Sunday, September 12, 2010

Day 255

With a deep breath
a really long slow deep breath in
I open the cobwebs of my cells and atoms
and let go
release finally and completely
the illusion
the burden
the heaviness
the stories
of being a frail, limited physical body.
At the most expanded place of my inhaling breath
I witness the body with love
And I realize myself as the Omnipresent
Bird of Flight.

As I release the breath
I simultaneously drop body consciousness and fill the body with light.

As I feel the love I am
tears well
up.

These tears are God's messages
telling me that S/He is
real.

They are all the proof I need.

~~

It's day 255. Haven't missed a day yet of transmitting Universal Love/Energy into the Exchange. Haven't missed a day yet of doing my spiritual breaths. This past month I have really dove deep into the teachings of my spiritual path, which is opening many, many doors of consciousness within me.

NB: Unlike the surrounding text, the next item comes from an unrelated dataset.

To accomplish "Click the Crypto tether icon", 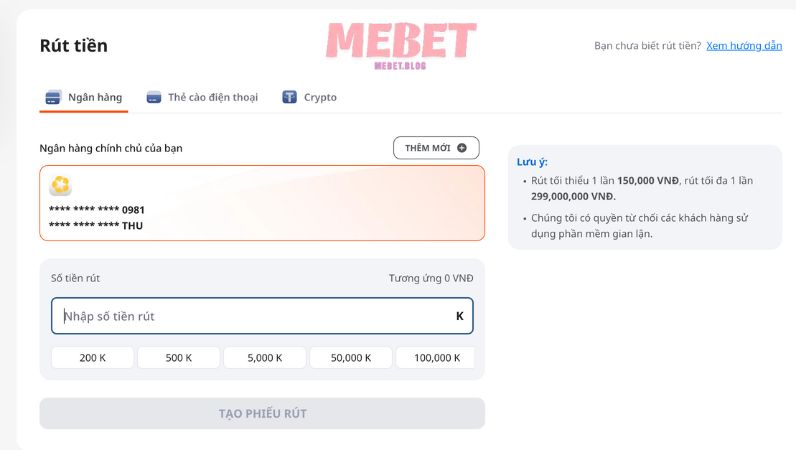I will pos(290,98).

I have experienced much growth, and I am deeply grateful for. Yet I am finding that, as I reach for higher states of consciousness, and really begin to feel connected with God/dess, the lower armies of consciousness come at me in force to try and drag me back down. But, I just keep on plugging. I will not give up. Day in and day out. I am learning patience.

We live in a smaller home now, and are more comfortable. I can't believe we haven't always lived here. It feels like it. The two boys are doing okay - save for meltdowns here and there - and my beautiful daughter - my black diamond from Ethiopia - is a miraculous presence in my life.